What You Know Need To Know About The AMD EPYC Server Processor

Thus far with the AMD Ryzen processor seeing success in the consumer market, its safe to say the company have risen to levels of respectability in a market which has long been dominated by Intel. AMD have other products on the horizon that's garnishing a lot of attention such as the Ryzen Threadripper processor which AMD is touting it as the most powerful consumer chip around, and how can you not get excited about AMD's newest flagship graphics card, the RX Vega.  But just when you thought AMD were done unleashing new hardware, we have yet another product launch from AMD the EPYC 7000 Series server processor, taking aim at Intel's Xeon processor server lineup.

Here's what you need to know about the AMD EPYC 7000 Series processor in so many words or less.


Although the AMD EPYC series processor produces several variants (12 models to be exact), lets examine the specs on AMD's top of tier chip which is the EPYC 7601. Starting with 32 high-performing "Zen" Cores, 8 DDR4 channels, up to 2TB of memory per CPU, 128 PCIe lanes, 64 MB L3 cache, with 64 CPU threads, a 2.2 GHz base clock and a 3.2GHz boost clock. Now this particular processor draws a lot of power sporting a  180W TDP which means you'll need a quality cooling setup to keep this processor at a stable state. 

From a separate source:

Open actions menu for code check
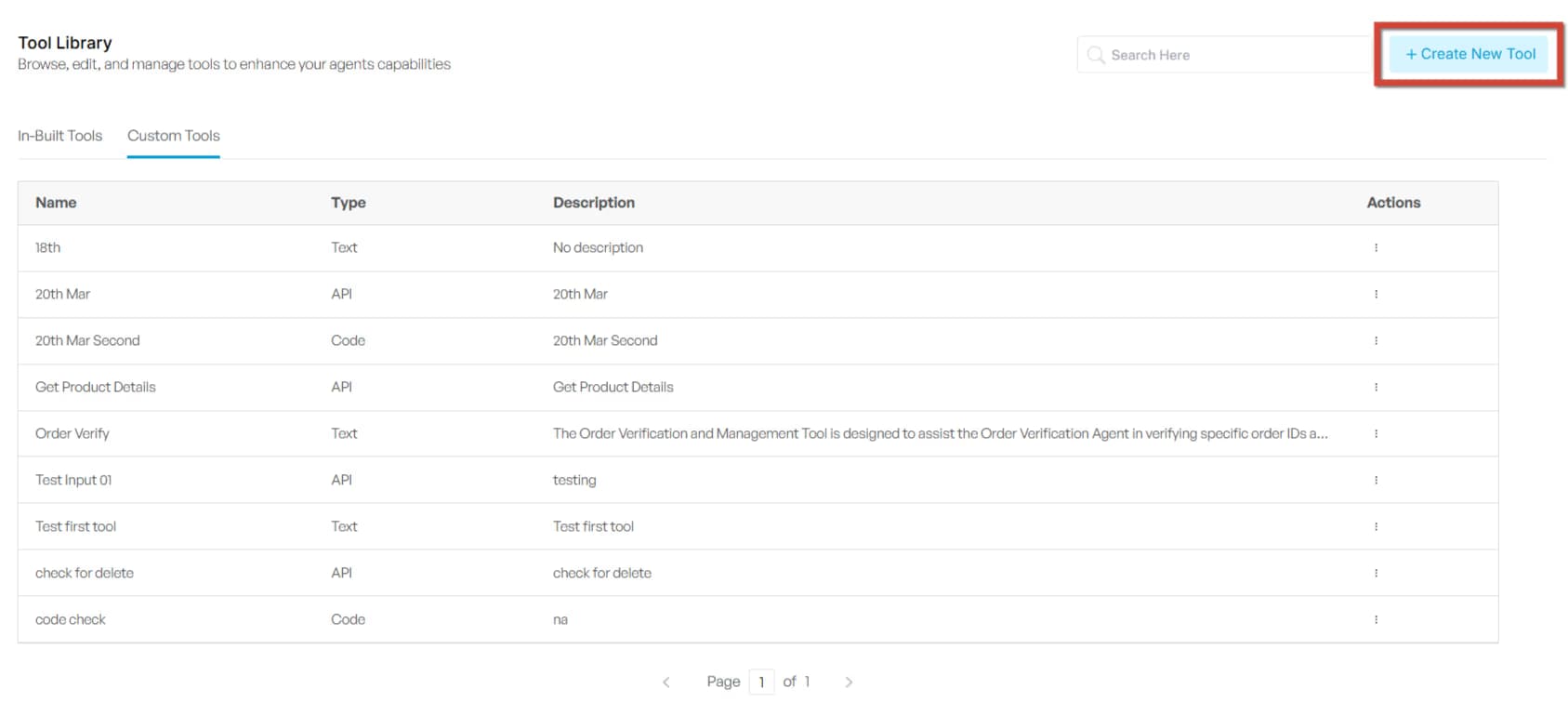 (x=1376, y=620)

In outlining some of the processors impressive features, it appears that AMD main target is both the single (1P) and a dual (2P) socket systems which by the way make up a great portion of the server market share by 90%. The entire processor lineup is based solely off of AMD's Zen core foundation, using a multi-chip package.

Probably the most interesting features within the EPYC  7000 have many MB's of L3 cache that's  present within this processor going up an astounding 64MB with the low tier model ( EPYC 7251) having 16MB L3 cache.

In terms of performance, AMD have boasted that the entire system will be based on the EPYC 7601 achieving a SPECint_rate2006 scoring a 2360, which is the highest score achieved by any two-socket system. the one-socket system, the one-socket system on a 7601 it scored a  1200 which according to AMD beats the scores of several one-socket x86-based systems.

The specs and performance on the AMD  EPYC series processor is impressive on paper, how it really performs in real time remains to be seen. I'll be posting benchmark numbers once the chip is release to market.